400 vs 401 vs 403 vs 422: A Practical API Error Triage Workflow

If the server cannot reliably interpret the request structure, your first stop should be 400 Bad Request, not token rotation or role debugging. Broken JSON, impossible query combinations, invalid content-type headers, and malformed parameters often fail before any meaningful auth or business-rule logic runs.

This is why 400 should trigger a different mental model from 401 and 403. Before you ask whether the caller is allowed to do something, confirm the request was even shaped in a way the server could parse.

1. Reconstruct the exact request body and headers.
2. Validate the JSON or request payload shape.
3. Check query parameters, content-type, and duplicate values before moving deeper.

That is also the moment to pair an HTTP Status Code Explorer with a JSON Validator instead of treating every client error as an auth problem.

Teams often say the API rejected the token even when the token is perfectly valid. A 401 Unauthorized response usually means the authentication material never became acceptable to the server in the first place. A 403 Forbidden response usually means the token was accepted, but it does not grant enough permission for the requested action.

That distinction changes the next debugging move completely. With 401, inspect token presence, expiry, issuer, audience, signature, and whether a proxy dropped the header. With 403, stop rotating secrets and start checking scopes, roles, tenancy, or ownership rules. If you skip that separation, you will keep solving the wrong class of problem.

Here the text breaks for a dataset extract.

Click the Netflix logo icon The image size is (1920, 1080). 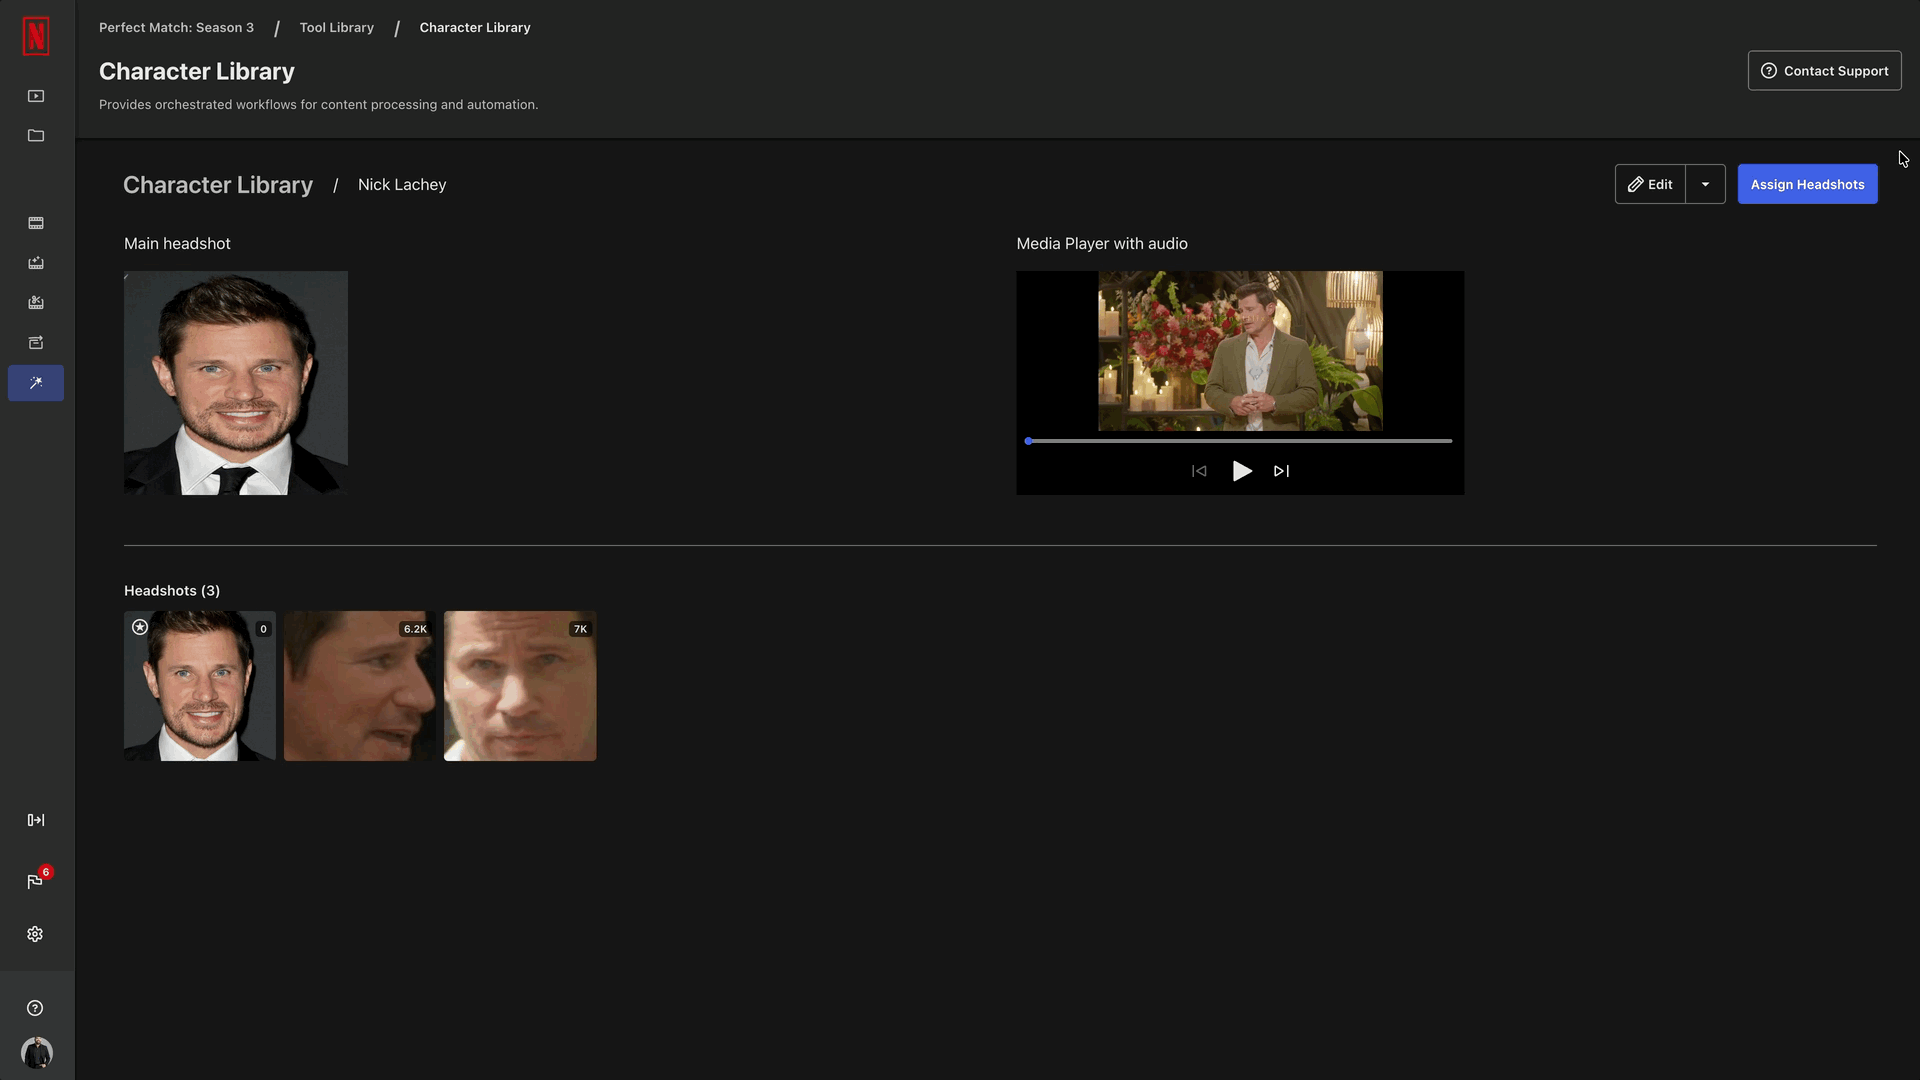[x=36, y=36]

A 422 Unprocessable Entity response is where many teams lose the thread. The request usually arrived in a syntactically valid form, so the server got far enough to understand the payload. The failure happened later, when field validation, domain rules, or workflow constraints rejected the content.

That means 422 should send you toward field-level evidence, not parser-level evidence. Compare the exact payload against server validation messages, required field expectations, ranges, enum rules, and cross-field dependencies. The request is not broken in the same sense as 400; it is understandable but unacceptable.

Use this short triage lens:

• 400: the server cannot trust the request structure.
• 401: the caller identity is missing or invalid.
• 403: the caller identity is accepted but not allowed.
• 422: the request is readable but semantically wrong for this operation.